WHAT IS NEEDED = The response must be made up of the lines in the entries below that contain "Legislative".

THE RECORDS =
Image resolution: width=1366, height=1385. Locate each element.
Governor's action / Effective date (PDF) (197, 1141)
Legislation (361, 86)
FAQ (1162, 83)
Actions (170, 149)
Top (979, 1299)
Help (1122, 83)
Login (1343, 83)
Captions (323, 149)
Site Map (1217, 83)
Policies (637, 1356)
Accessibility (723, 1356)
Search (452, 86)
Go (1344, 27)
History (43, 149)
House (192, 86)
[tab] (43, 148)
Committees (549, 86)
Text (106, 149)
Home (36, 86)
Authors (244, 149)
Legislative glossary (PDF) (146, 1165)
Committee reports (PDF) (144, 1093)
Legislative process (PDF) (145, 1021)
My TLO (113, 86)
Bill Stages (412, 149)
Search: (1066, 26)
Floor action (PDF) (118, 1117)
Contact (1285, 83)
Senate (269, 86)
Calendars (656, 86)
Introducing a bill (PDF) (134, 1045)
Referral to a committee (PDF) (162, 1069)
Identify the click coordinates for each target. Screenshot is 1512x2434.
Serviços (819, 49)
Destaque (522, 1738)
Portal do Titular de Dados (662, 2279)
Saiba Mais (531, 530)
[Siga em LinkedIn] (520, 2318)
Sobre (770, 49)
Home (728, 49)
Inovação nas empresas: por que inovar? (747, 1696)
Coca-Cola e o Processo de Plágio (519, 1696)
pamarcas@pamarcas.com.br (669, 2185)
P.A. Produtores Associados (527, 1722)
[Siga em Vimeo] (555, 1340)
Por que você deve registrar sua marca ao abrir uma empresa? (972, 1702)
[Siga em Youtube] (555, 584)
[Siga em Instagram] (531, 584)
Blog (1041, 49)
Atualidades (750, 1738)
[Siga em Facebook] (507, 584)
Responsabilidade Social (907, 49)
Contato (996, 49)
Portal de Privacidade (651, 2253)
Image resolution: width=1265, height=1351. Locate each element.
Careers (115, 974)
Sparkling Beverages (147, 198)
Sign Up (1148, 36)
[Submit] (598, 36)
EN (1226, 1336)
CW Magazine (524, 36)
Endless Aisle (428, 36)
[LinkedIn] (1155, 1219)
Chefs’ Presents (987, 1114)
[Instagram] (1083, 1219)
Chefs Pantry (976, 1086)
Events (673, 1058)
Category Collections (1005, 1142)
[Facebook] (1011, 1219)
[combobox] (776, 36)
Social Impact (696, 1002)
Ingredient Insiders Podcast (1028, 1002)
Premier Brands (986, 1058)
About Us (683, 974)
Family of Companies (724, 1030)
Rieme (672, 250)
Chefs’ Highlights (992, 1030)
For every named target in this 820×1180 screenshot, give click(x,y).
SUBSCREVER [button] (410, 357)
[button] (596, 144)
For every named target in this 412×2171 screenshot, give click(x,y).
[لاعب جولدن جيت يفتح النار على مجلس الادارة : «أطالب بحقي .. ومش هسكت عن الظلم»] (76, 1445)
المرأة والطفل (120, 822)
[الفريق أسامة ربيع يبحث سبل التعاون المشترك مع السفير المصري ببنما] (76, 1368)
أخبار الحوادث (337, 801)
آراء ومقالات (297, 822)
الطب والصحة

THE ANSWER =
Legislative glossary (PDF) (146, 1165)
Legislative process (PDF) (145, 1021)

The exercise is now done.